Ja mam zamiennik akku phottixa. Zawsze używam kompletu oryginał-zamiennik w gripie - też zaminniku - alpha. Jak się odpowiednio zapakuje w gripa to dostajemy odczyt pojemności z zestawu. Co mnie najbardziej dziwi to żywotność tego tandemu. Spokojnie daje radę na 1,5k zdjęć - w tym ok. 500 z lampą.
Są tylko 2rzeczy które mnie niepokoiły/niepokoją:
1. Ten zamiennik jest trochę za gruby i wchodzi dosyć ciasno i nie wysuwa się samoczynnie po zwolnieniu przytrzymującej dźwigienki i trzeba go wydłubać. Jak akku jest w gripie to żaden problem więc mnie to nie denerwuje.
2. Jak byłem w górach(początek października) to nie wziąłem ze sobą gripa i zaobserwowałem dziwne zachowanie zamiennika, otóż:
Padł mi oryginał i miałem ze sobą na pewno w pełni naładowany zamiennik. Po zrobieniu 1-2zdjęć aparat się wieszał z otwartą migawką, zapisując pierwszą fotę. Trzeba było wyjąć akku żeby zrestartować puszkę(włącznie z zamknięciem migawki). Było to na wys. ok. 1900m. Nie wiem czym to zachowanie było spowodowane. Szczerze to nawet się nad tym później zbytnio nie zastanawiałem po stwierdzeniu, że akku w gripie działa prawidłowo, nie próbowałem też testować zmiennika bez gripa.
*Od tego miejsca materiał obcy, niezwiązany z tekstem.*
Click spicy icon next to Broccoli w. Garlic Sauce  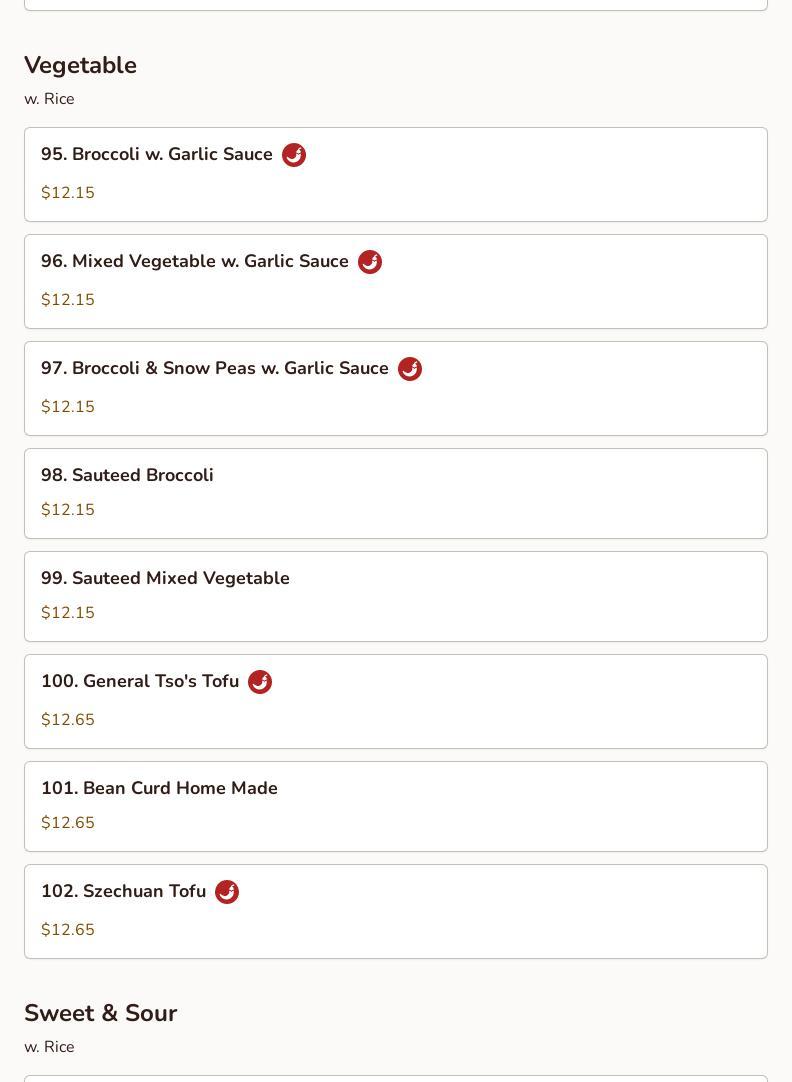coord(294,155)
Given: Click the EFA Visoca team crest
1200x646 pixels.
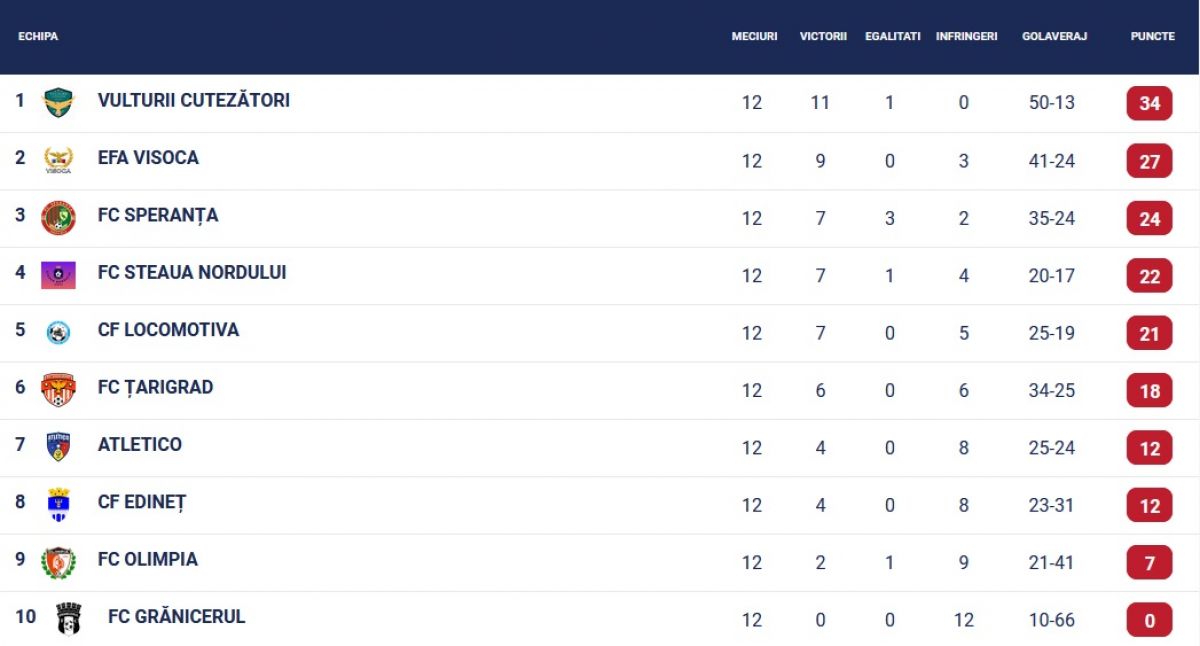Looking at the screenshot, I should [x=58, y=160].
Poza tym to zamiennik gripa i akku działa normalnie i zamiast wydawać 1300zł wydałem 400. W przyszłym roku może kupie 2oryginalny akku a zamiennik zostanie tylko jako backup, ale gripa zamieniać nie zamierzam bo wg. mnie prwie 1000zł(950)to co najmniej "przesada"
Różnicą jest chyba to, że oryginał do 5DmkII jest magnezowy a nie z tworzywa - ale pewności nie mam.